Moor Lane field in Newby
Moor Lane field in Newby

CAMPAIGNERS fighting to save a playing field from being sold off have accused Scarborough Council of ignoring them.

Members of the ‘Save Moor Lane Field’ group claim they are still awaiting a reply from the council in regard to letters they hand delivered to the authority’s leader, Cllr Tom Fox, on September 19.

Around 100 letters were delivered by the group, urging councillors to take another look at plans to sell off Moor Lane Field, in Newby, to build affordable housing.

When the Evening News contacted Cllr Fox, he said that he had sent an acknowledgement to the groups co-founders, Lyn Johnson and Hazel Basset on September 19, as well as replying to the six borough councillors who have spoken out against the plans.
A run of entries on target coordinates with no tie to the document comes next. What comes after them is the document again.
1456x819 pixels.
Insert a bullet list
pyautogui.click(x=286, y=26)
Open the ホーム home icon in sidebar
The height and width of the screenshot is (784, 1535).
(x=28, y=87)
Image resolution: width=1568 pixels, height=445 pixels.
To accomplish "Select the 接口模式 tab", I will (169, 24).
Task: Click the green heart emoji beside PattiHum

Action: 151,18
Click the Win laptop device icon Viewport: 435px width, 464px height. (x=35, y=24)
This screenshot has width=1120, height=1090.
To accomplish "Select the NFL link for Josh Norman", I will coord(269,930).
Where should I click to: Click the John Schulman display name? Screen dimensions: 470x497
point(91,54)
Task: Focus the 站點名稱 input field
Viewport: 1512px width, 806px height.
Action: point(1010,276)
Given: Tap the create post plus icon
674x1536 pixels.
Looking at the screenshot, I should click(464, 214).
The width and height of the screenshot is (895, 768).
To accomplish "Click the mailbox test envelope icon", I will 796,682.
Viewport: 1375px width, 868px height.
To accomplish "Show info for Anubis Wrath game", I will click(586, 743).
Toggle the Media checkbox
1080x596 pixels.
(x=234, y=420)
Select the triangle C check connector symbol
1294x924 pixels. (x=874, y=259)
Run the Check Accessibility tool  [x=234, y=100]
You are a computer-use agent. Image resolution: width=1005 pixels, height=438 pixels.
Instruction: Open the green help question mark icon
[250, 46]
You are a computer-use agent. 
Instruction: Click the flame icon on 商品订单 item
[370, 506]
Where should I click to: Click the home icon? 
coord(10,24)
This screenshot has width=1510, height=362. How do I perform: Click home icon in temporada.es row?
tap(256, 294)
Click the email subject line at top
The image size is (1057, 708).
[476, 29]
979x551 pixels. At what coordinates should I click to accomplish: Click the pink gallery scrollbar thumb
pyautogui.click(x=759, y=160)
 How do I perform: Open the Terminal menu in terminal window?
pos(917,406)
However, Newby and Scalby parish councillor Stuart Gething said he had personally delivered 11 letters, and has yet to receive a single response.

He said: “It doesn’t day much about the council if they can’t even be bothered to acknowledge us. It just seems like they have put the letters in the bottom of a draw and forgot about them.”

Scarborough Council’s website states that all letters should be acknowledged within three days, and that a response should be received within 28 days regarding the query, a deadline that has now passed.

It is unclear who the responsibility of replying to the group lies with.

Cllr Fox said that both Mrs Basset and Mrs Johnson should have received and passed on the message to the rest of the group, and that the logistics of writing over 100 individual letters of reply meant that not everyone would get a reply.

The Evening News has been unable to contact either Mrs Basset or Mrs Johnson for comment.

However, Cllr Andrew Backhouse, who has long campaigned to save the field, said he had spoken to Mrs Basset within the last week and she claims she is yet to receive an acknowledgment.

Cllr Backhouse added: “Most people are just going to think ‘Why did I even bother writing in’ if the council are not going to have the decency to at least write back to them.

“Most people don’t bother writing letters, so when they do, and they get no reply, it just puts them off, and who can blame them.

“It might seem like a pain sometimes, but it’s one of the things councillors should be doing, otherwise it’s going to stop people wanting to get involved.”

A further decision on the fate of the field is expected to be made at a council meeting in November.